Jonathan Banks has been a working actor since the 1970s — Imdb.com lists more than 150 movies and TV shows he’s appeared in, including “Wiseguy,” “Beverly Hills Cop” and “48 Hrs.” — but there is little doubt he has never been as recognizable as he is now, thanks to his Emmy-nominated performance as Mike Ehrmantraut in “Breaking Bad” and “Better Call Saul.” Playing a grizzled ex-cop from Philly who works as an enforcer for a meth operation and a private investigator and fixer for corrupt lawyer Saul Goodman, the 69-year old Washington, D.C. native has become a cult figure giving a must-see performance. We spoke with the actor, a hugely entertaining and completely uncensored interviewee, by phone from Los Angeles.
What did you think of Mike when you first read for the part?
I thought I was gonna go in and play a tough guy, a very adept and competent tough guy. It was just supposed to be a guest part, but I guess they liked me.
What is it about Mike that has made him such a cult favorite?

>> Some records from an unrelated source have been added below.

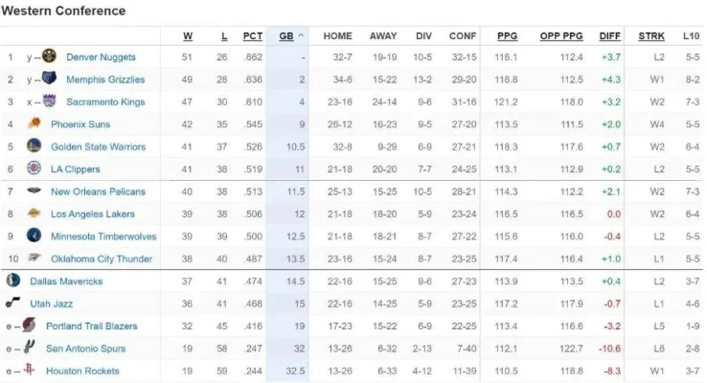707x383 pixels.
Task: Click the Memphis Grizzlies bear logo
Action: click(49, 79)
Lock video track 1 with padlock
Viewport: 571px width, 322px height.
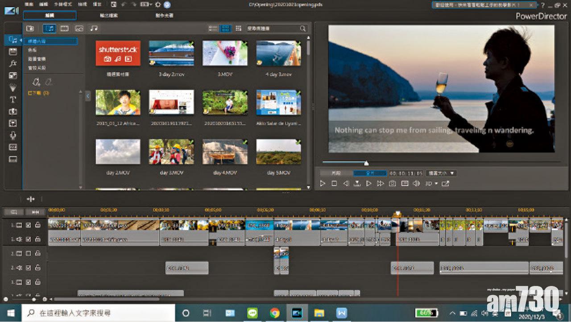(38, 225)
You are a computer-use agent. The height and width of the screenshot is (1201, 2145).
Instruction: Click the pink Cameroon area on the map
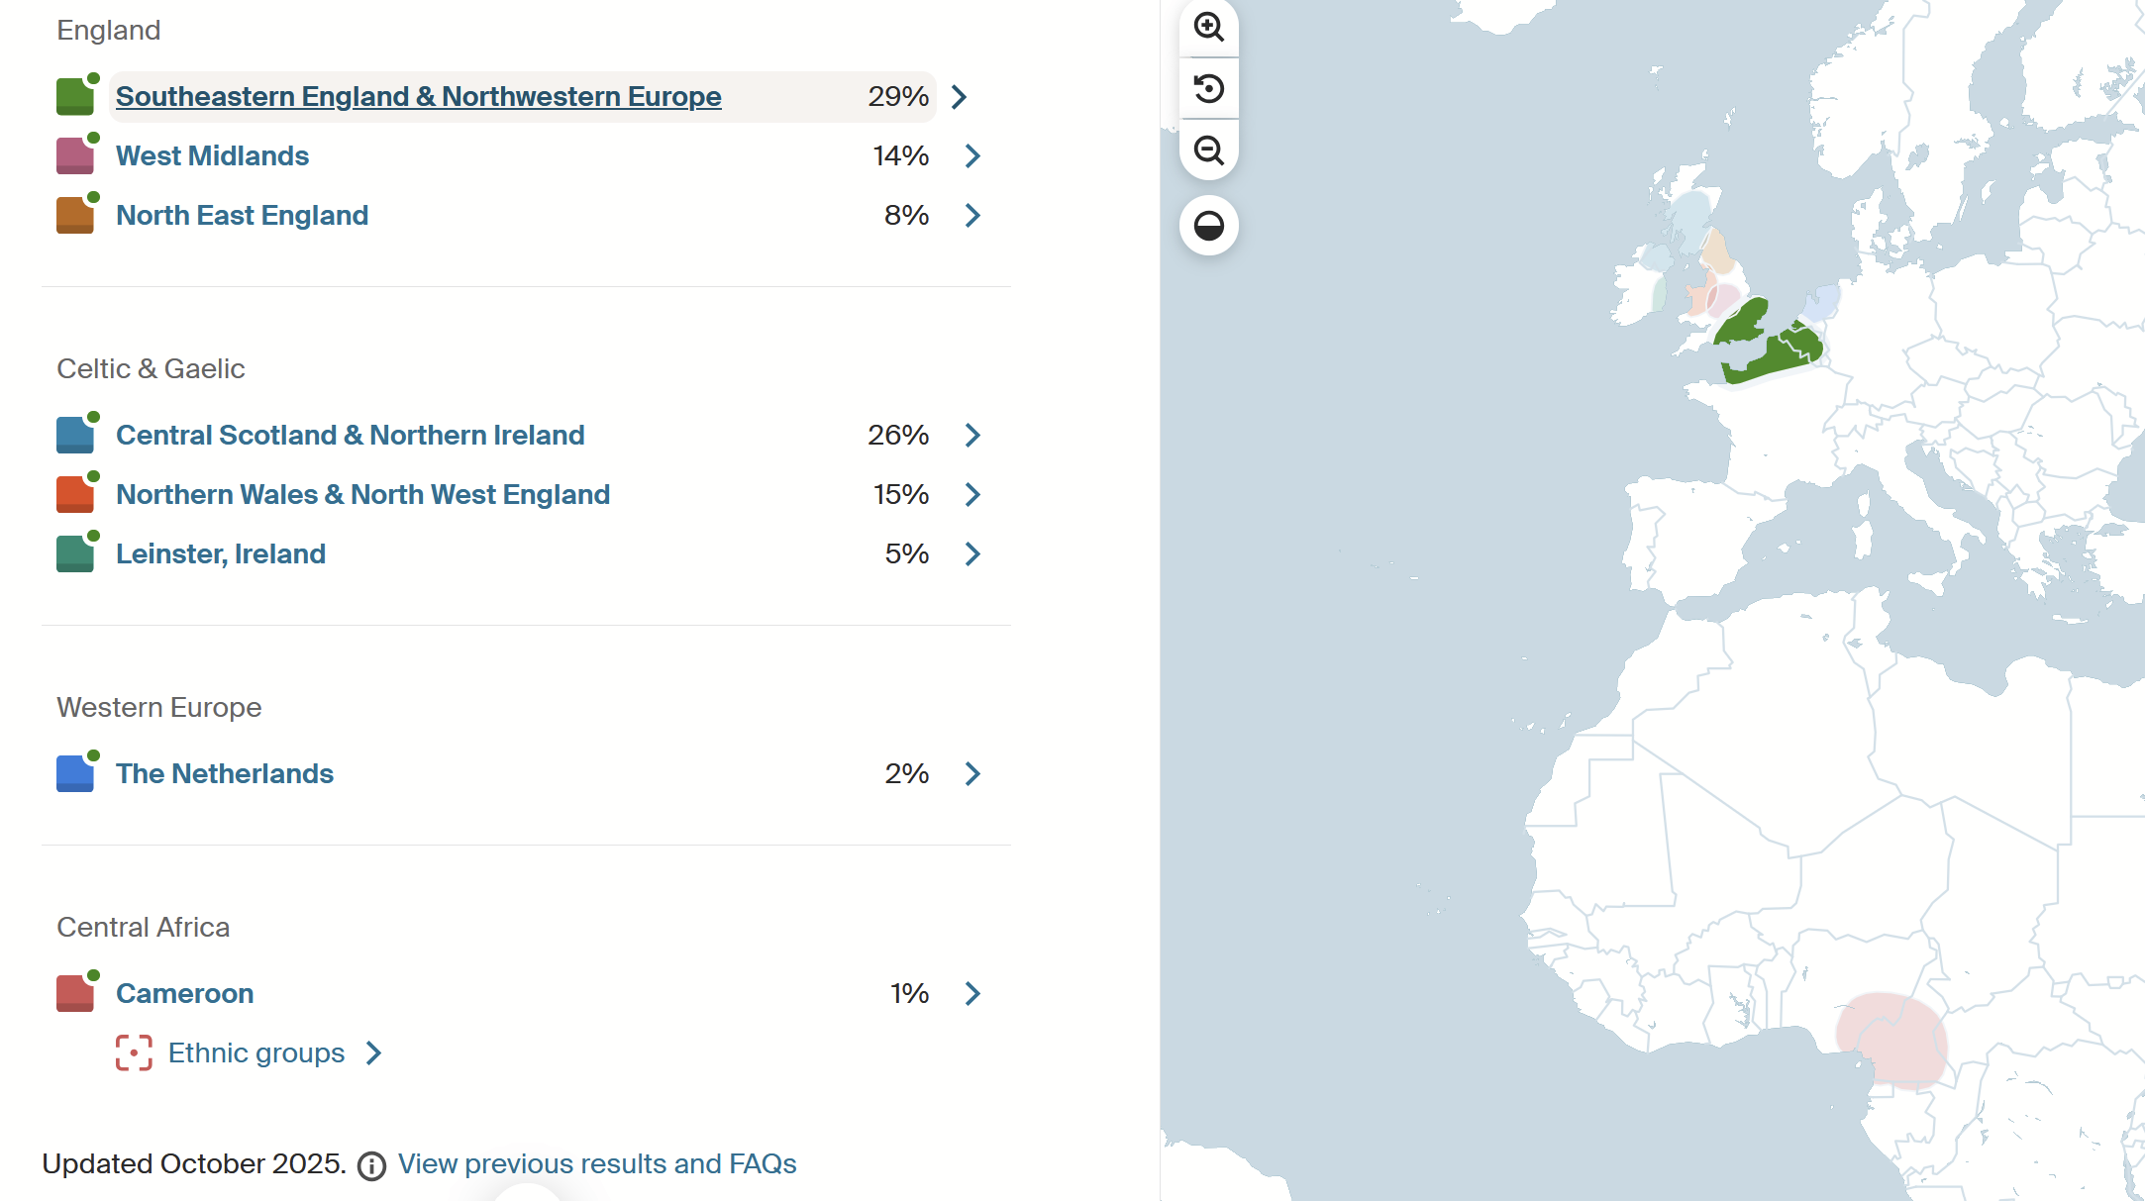1891,1040
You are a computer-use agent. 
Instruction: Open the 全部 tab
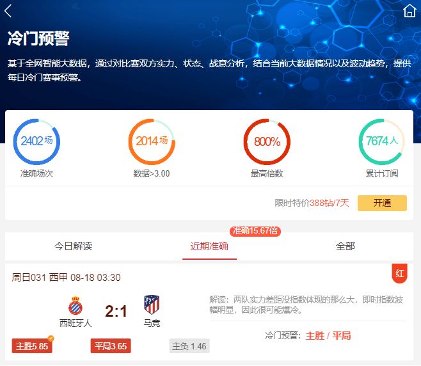point(346,246)
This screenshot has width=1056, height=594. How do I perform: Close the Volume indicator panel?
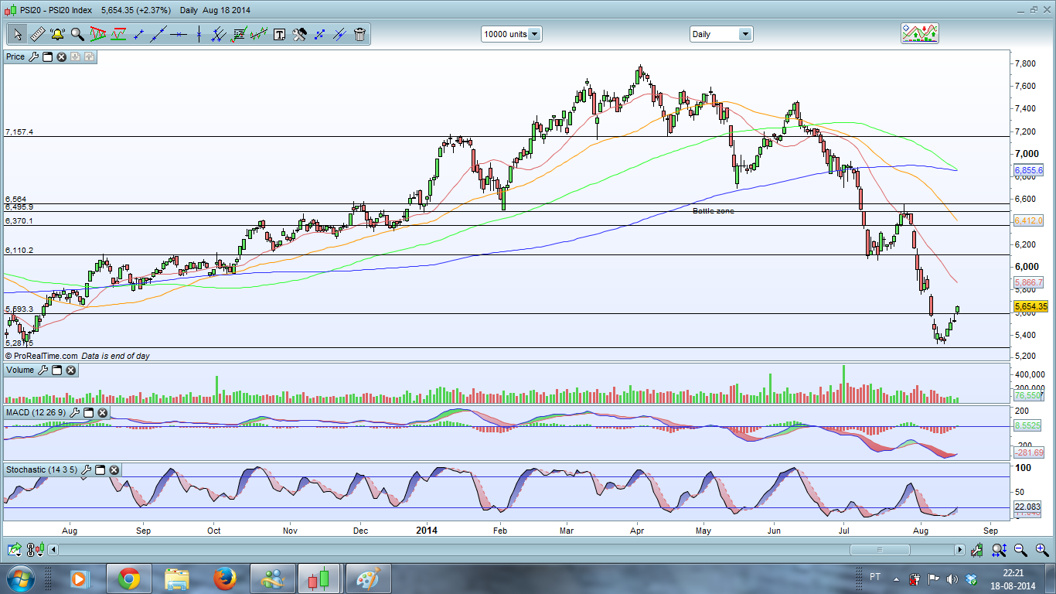point(70,370)
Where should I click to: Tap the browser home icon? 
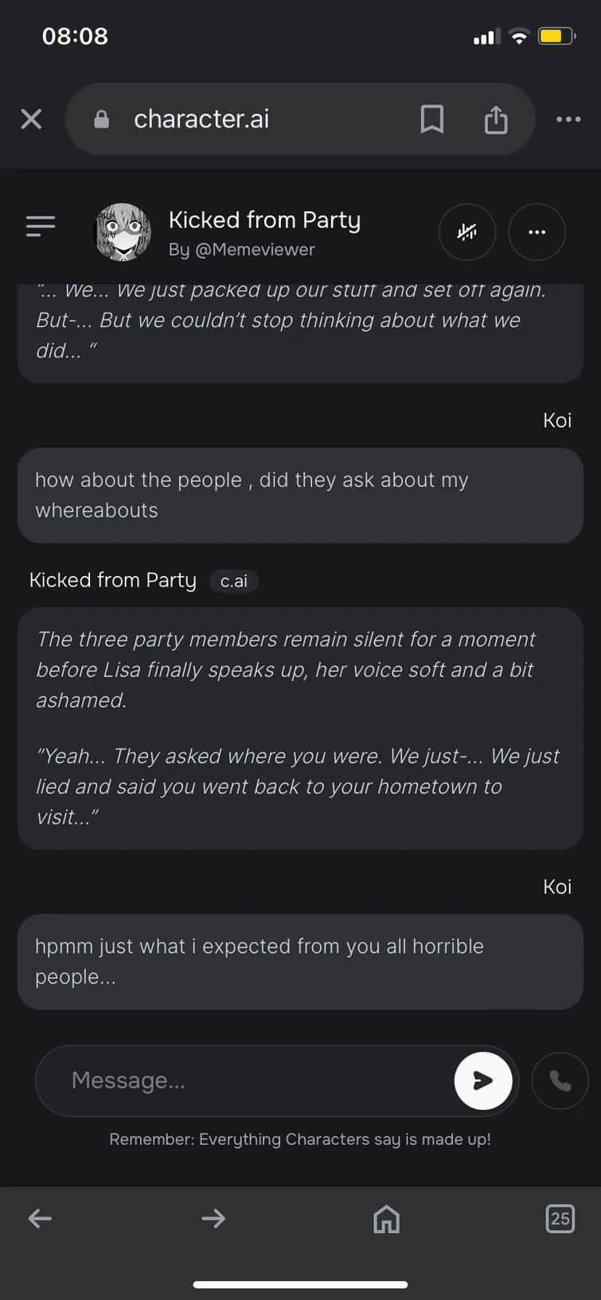pos(387,1218)
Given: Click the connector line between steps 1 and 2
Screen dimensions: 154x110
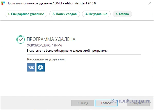Looking at the screenshot, I should tap(48, 14).
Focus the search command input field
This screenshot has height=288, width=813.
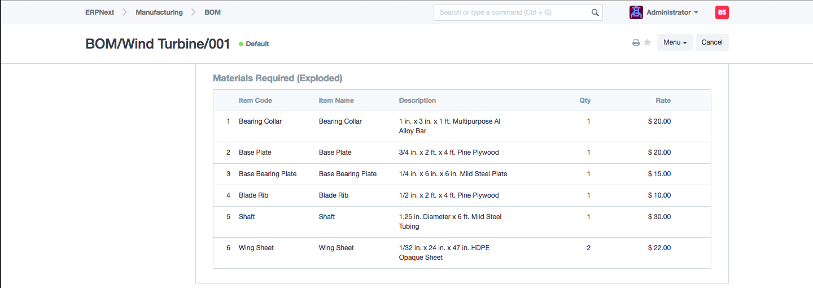tap(511, 12)
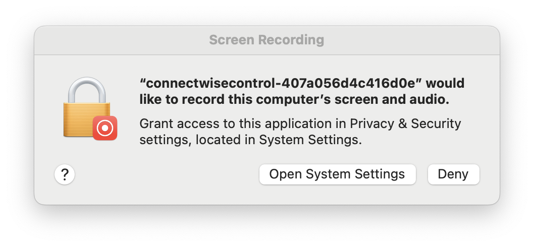Screen dimensions: 534x247
Task: Click the silver shackle of the padlock
Action: click(x=87, y=90)
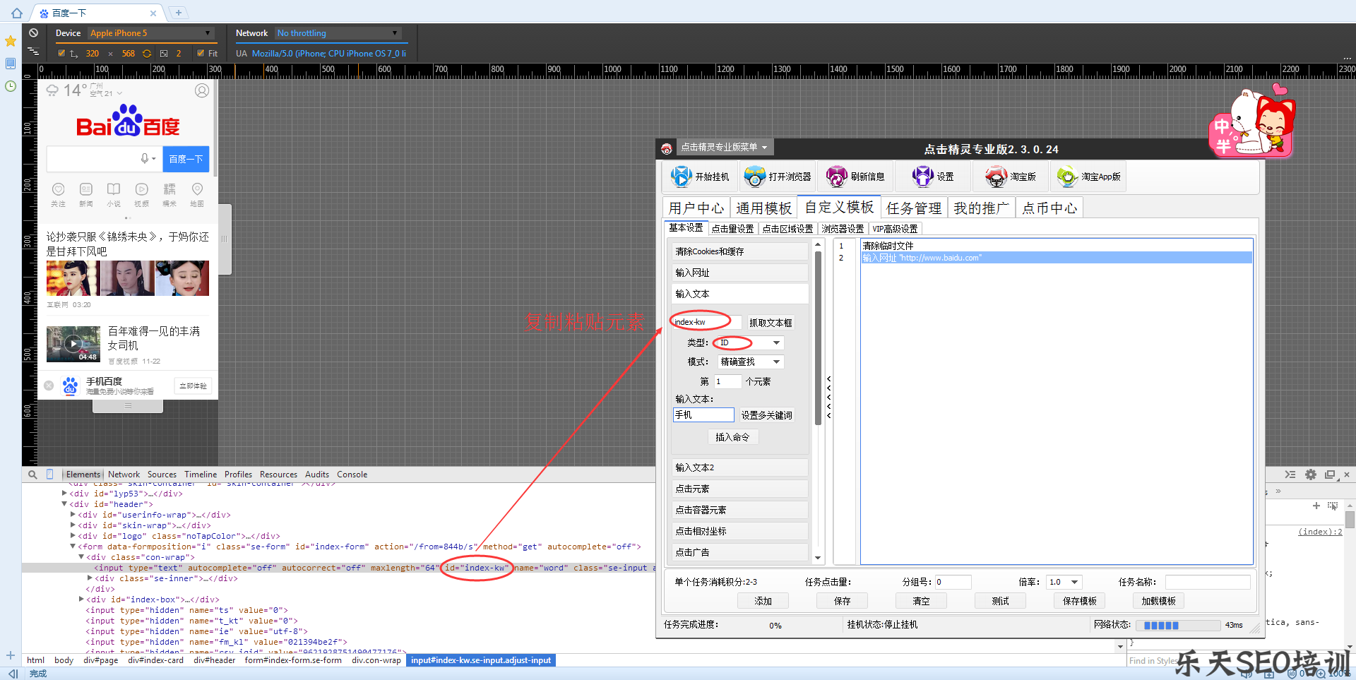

He’s so flawed. I guess the trite way to say it is he’s such an anti-hero. He doesn’t forgive himself. And in a world of people justifying what they do, this is a man who makes no excuses about himself. I don’t think it hurts that you have an older actor playing that character. There’s a very world-weary quality. And this guy did not get a break. It’s been painful, and he’s gonna go to his grave with what he has done.
You’ve played a lot of bad guys in your career. What is it about you that casting directors see you in those roles?
I don’t know, I’m not very pretty. Even when I was a youngster, back in D.C., at 18 you could drink, even at 18 I could walk into a bar and have no idea I wanted to get into a fight, and someone would come over and away we’d go. I just have that kind of look.
What got you interested in acting?
From the time I could visually perceive film or TV, I was just enthralled by it. I thought it was the most wonderful thing in the world. I was raised by a single mom, so maybe that flight of fantasy that takes you away. I wasn’t a bad kid, but I was a product of the streets, because my mom wasn’t there, she was working and going to school. I was in high school, and my mom had gotten her teaching certificate, and she took me to her school in Silver Spring. I would watch the plays, and the woman who was directing the plays, she yelled ‘Banks, you’re a chicken why don’t you audition?’ And we did Shaw’s ‘The Devil’s Disciple,’ and that was it. And all of a sudden, my life changed. The kids in theater were nice to me, and my grades went up.
Any acting idols growing up?
In my junior year I saw “Zorba the Greek” with Anthony Quinn, and I was transported by it. I wanted to live, laugh, travel. To this day, I love Anthony Quinn. “Requiem For A Heavyweight,” there are so many things he did.
How does it feel to have this kind of celebrity and acclaim at such a late date?
Great. What a comfort that is. You talk about lucky, holy [expletive]. I don’t know what to say to that. How [expletive] lucky am I?